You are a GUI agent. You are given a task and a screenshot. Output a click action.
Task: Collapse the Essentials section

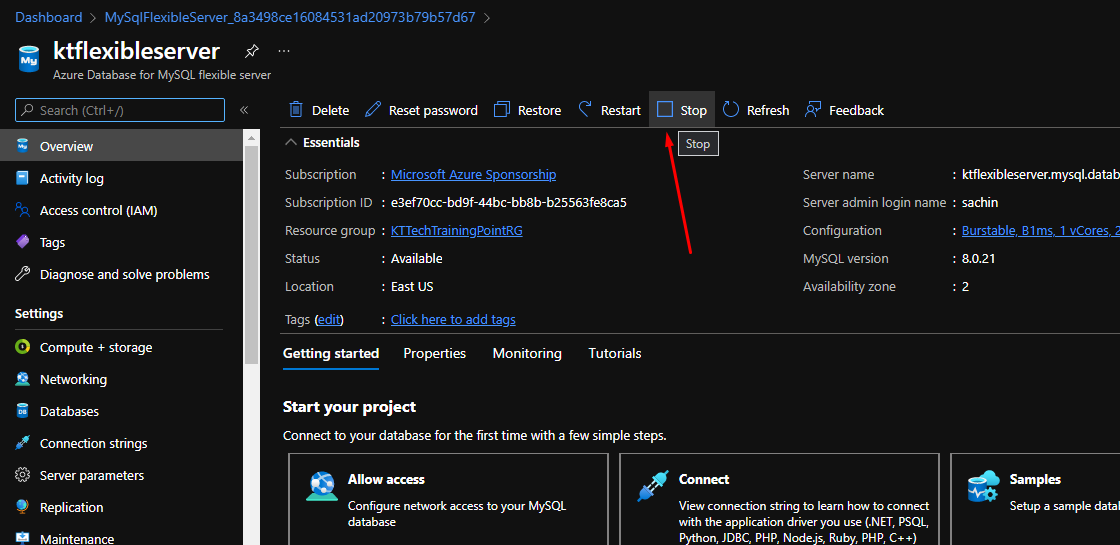(292, 142)
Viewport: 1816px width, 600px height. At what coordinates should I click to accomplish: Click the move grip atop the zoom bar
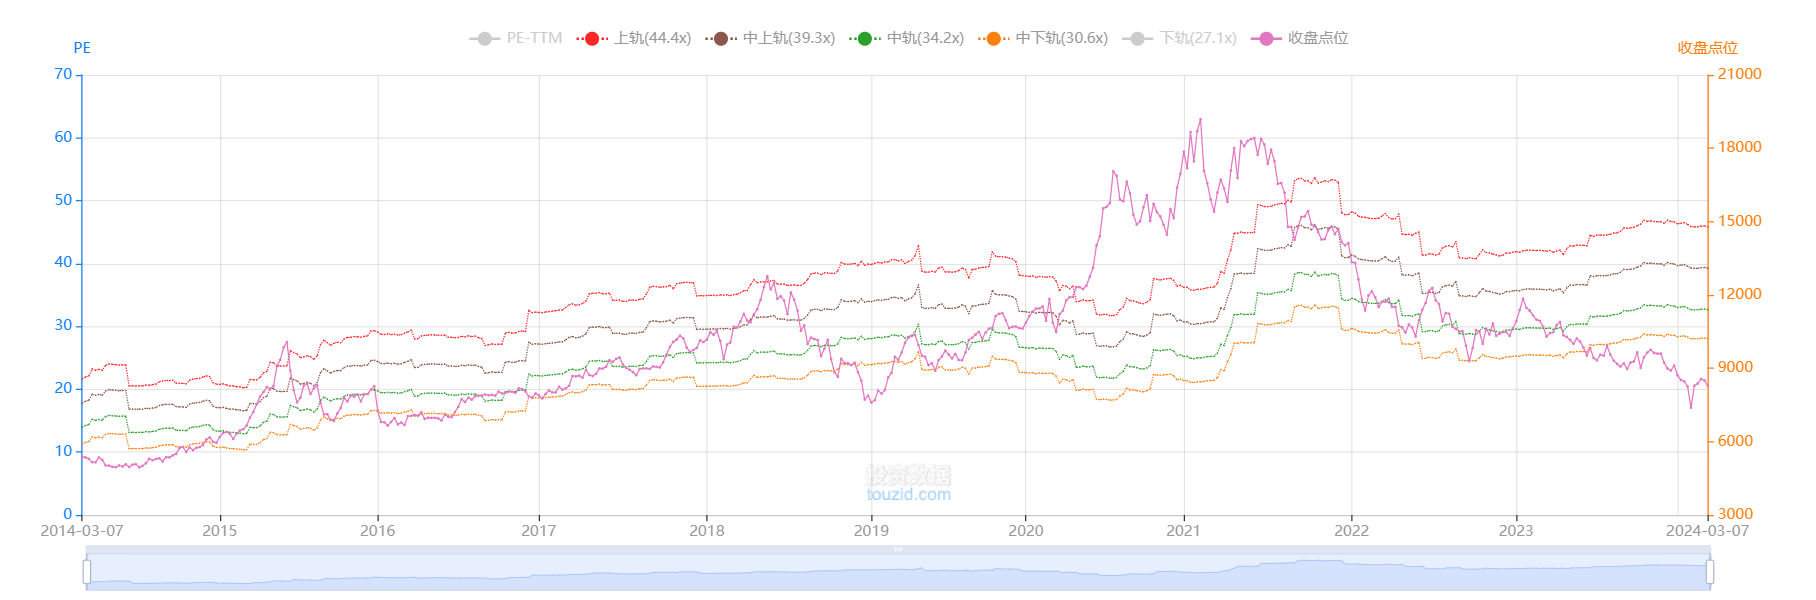(x=898, y=549)
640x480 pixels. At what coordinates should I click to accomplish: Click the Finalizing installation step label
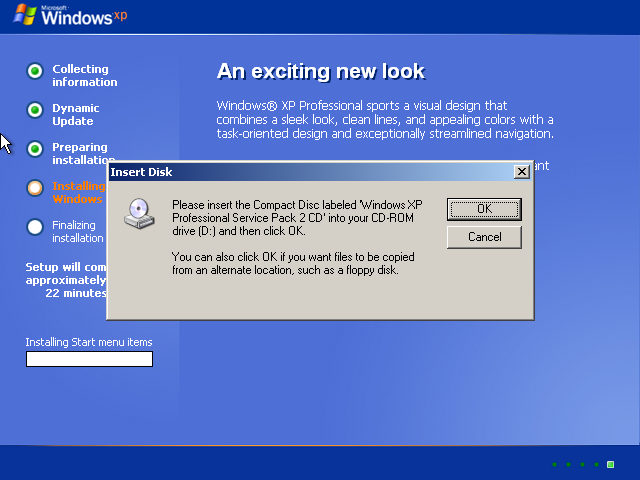pyautogui.click(x=78, y=231)
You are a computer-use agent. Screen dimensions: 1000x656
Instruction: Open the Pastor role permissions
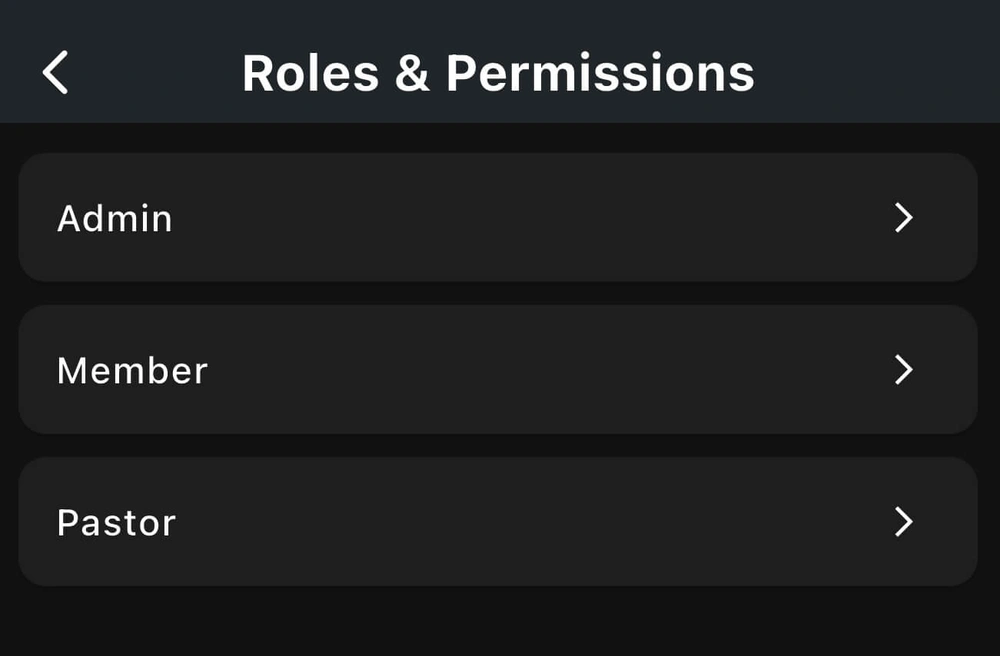pos(497,522)
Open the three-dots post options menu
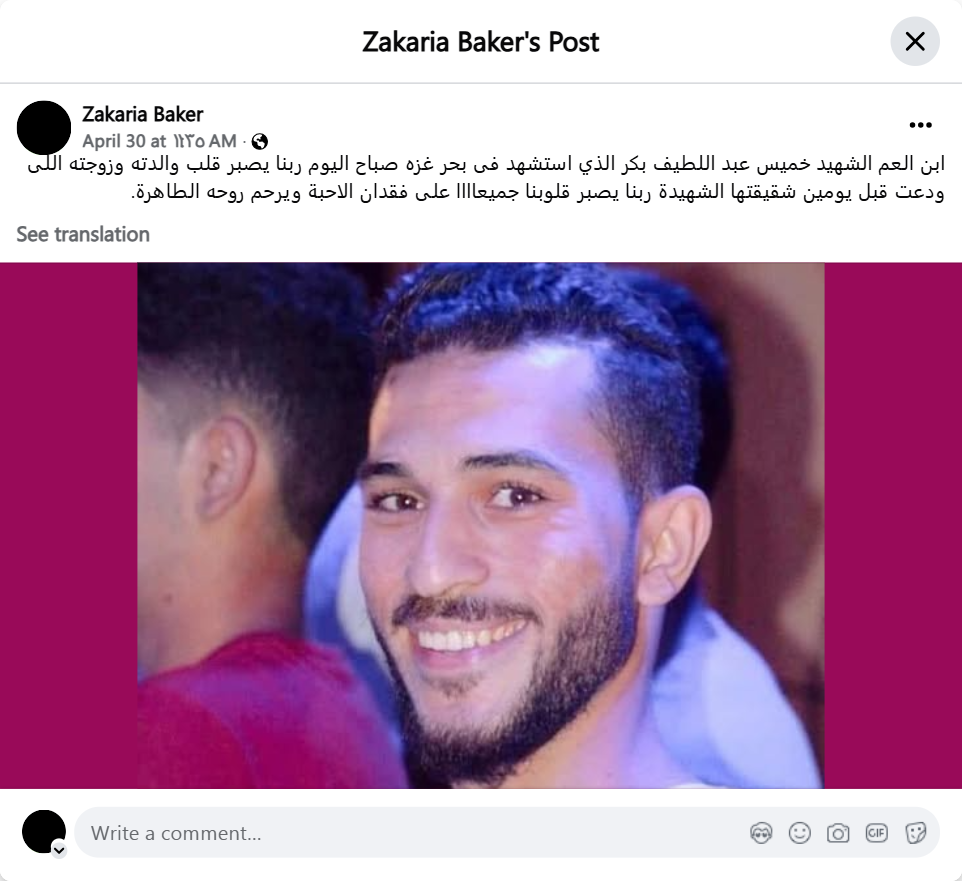The width and height of the screenshot is (962, 881). [920, 125]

*Exercise*: Exactly the lines from the one containing "Task: Collapse the Essentials section" to the end of the records above, both end lines included, are to be printed, and no pictures with them.

*Written solution*:
Task: Collapse the Essentials section

(292, 142)
Viewport: 1816px width, 600px height. At what coordinates should I click to accomplish: Click the move grip atop the zoom bar
(x=898, y=549)
640x480 pixels. At what coordinates should I click to accomplish: Click the Finalizing installation step label
pyautogui.click(x=78, y=231)
You are a computer-use agent. Screen dimensions: 1000x656
Instruction: Open the Pastor role permissions
pos(497,522)
Open the three-dots post options menu
The width and height of the screenshot is (962, 881). [920, 125]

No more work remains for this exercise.